What is classmethod in Python?

A class method is a function defined on the class that always receives the class as its first argument when you call it. You mark it with @classmethod so Python passes that class (not an instance) as cls. That is the same mechanism the docs describe: the method is bound to the class, and the first parameter is the class object.

Here is a minimal pattern many codebases use: build an instance without calling the constructor with raw arguments.

python


class Car:

    def __init__(self, brand, model):
        self.brand = brand
        self.model = model

    @classmethod
    def from_string(cls, data):
        brand, model = data.split("-", 1)
        return cls(brand, model)


car = Car.from_string("Toyota-Camry")
print(car.brand, car.model)

Output

Calling Car.from_string(...) runs the class method with cls set to Car, and return cls(brand, model) builds a Car the same way Car(...) would.

Python @classmethod syntax

Put @classmethod directly above the def.

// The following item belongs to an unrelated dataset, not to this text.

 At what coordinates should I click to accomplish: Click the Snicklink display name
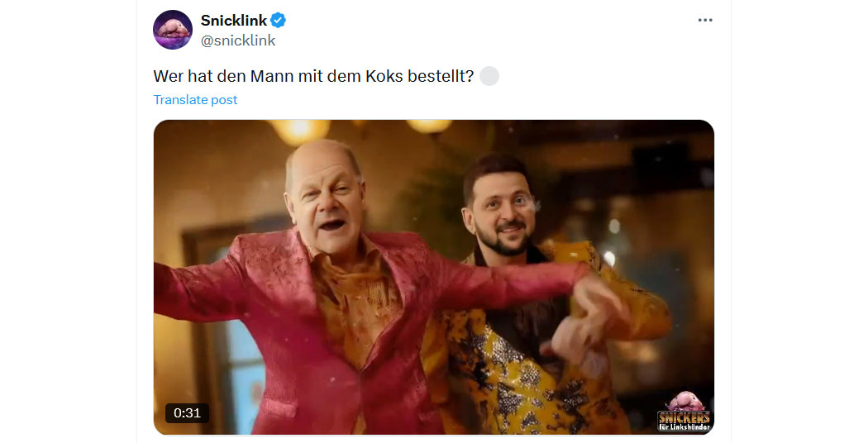click(x=234, y=21)
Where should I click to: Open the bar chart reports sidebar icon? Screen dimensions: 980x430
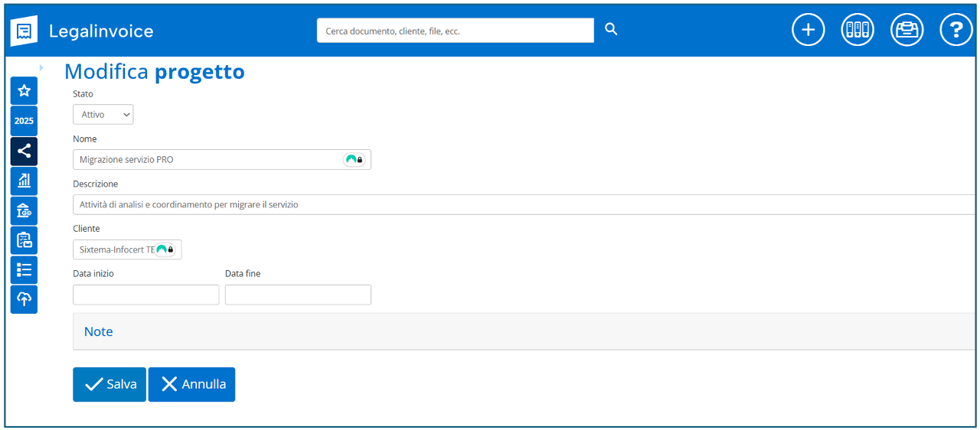24,181
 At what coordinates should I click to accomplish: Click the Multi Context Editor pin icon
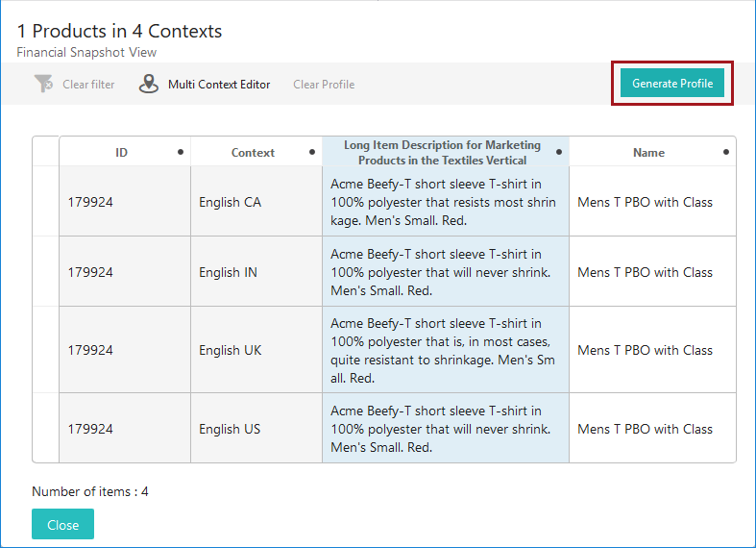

The first parameter must be the class slot; the name cls is only a convention, but everyone expects it.

python

class Settings:

    mode = "development"

    @classmethod
    def change_mode(cls, new_mode):
        cls.mode = new_mode

Output

You can call it on the class (Settings.change_mode("production")) or on an instance (Settings().change_mode("test")); in both cases Python passes Settings as cls (or the actual runtime class of the instance).

What does cls mean in Python?

cls is the class object for the current call. It behaves like self in the sense that it is injected for you, but it refers to the class, not one instance.

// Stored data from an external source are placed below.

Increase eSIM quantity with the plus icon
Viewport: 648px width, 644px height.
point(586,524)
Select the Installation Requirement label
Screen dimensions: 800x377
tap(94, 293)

That matters for inheritance: if a subclass calls an inherited class method, cls is the subclass, not the parent. That single rule is why alternative constructors almost always use return cls(...) instead of return ParentClass(...).

python

class Example:

    @classmethod
    def who(cls):
        print(cls.__name__)

class Sub(Example):
    pass

Example.who()
Sub.who()

Output

You should see Example then Sub, because each call passes the class that was used on the left of the dot.

Basic classmethod example

Shared counters and flags are a second common use: one variable on the class, updated through a class method.

python

class Counter:

    total = 0

    @classmethod
    def increment(cls):
        cls.total += 1

Counter.increment()
Counter.increment()
print(Counter.total)

Output

After two increments, the printed total is 2. Every instance would read the same Counter.total unless you shadow it on an instance.

Access class variables using classmethod

Read shared configuration or defaults through cls so subclasses can override the attribute on their own class.

python

class Product:

    tax_percent = 5

    @classmethod
    def get_tax(cls):
        return cls.tax_percent

print(Product.get_tax())

Output

Modify class variables using classmethod

Assigning through cls.attr_name updates the attribute on the class object, which is what you want for shared settings (with the usual caution: mutable class attributes are shared across all instances unless you copy per instance in __init__).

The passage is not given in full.